When you encounter a new time series:

  1. Plot the series: Look for trend, seasonality, level shifts, changing variance

  2. Check stationarity: Does \(X\) wander? Transform as needed

  3. Examine the ACF: How fast does it decay? Any oscillation?

  4. Examine the spectrum: Any dominant peaks? Low-frequency dominance?

  5. Consider ESS: How much independent information do you really have?

  6. Ask both questions: What predicts the future? What structure is present?

Exercises

Team Exercise 1: Explore an astsa Dataset

Choose a time series from astsa not discussed today (e.g., nyse, oil, prodn):

  1. Plot the series. What features do you observe?
  2. Plot the ACF. Is there evidence of autocorrelation?
  3. Does the series appear stationary? What would you do if not?

Team Exercise 2: Simulate White Noise

Generate 500 observations of Gaussian white noise using rnorm():

  1. Plot the series, ACF, and spectrum.
  2. How do they compare to theoretical signatures (flat spectrum, ACF = 0 at all lags)?
  3. Repeat several times. How much sampling variation do you see?

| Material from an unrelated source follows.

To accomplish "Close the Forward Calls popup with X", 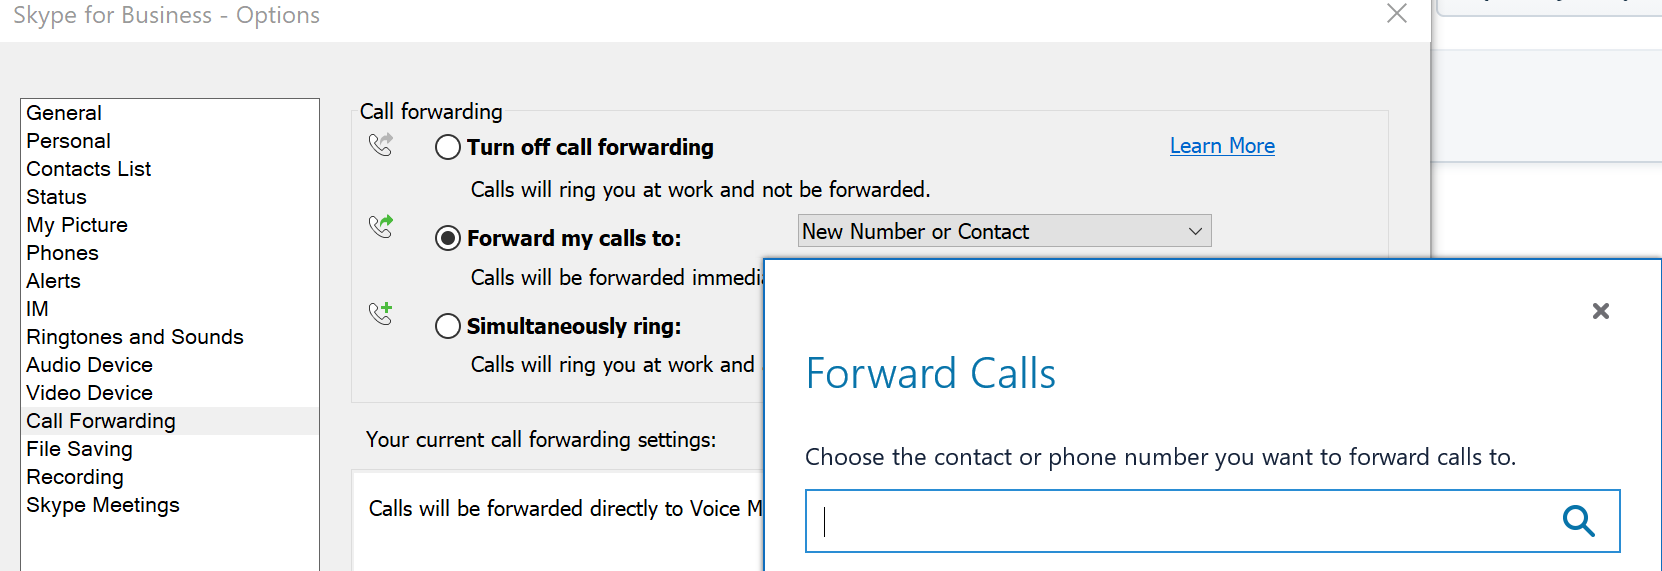I will click(x=1600, y=311).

Team Exercise 3: Effective Sample Size

For an AR(1) process, \(ESS \approx T \cdot (1 - \phi) / (1 + \phi)\).

  1. Calculate ESS for \(T = 200\) when \(\phi = 0.5\), \(0.8\), \(0.95\).
  2. What happens as \(\phi \to 1\)?
  3. You have \(T = 100\) observations with estimated \(\phi = 0.7\). How wide should your confidence interval for the mean be, compared to the naive interval?

Discussion Questions

  1. You fit a regression and the residuals have ACF(1) = 0.4. What are the implications?

  2. When is first differencing appropriate? When might it remove too much signal?

  3. “The spectrum and ACF contain the same information.” True in theory—why might one be more useful in practice?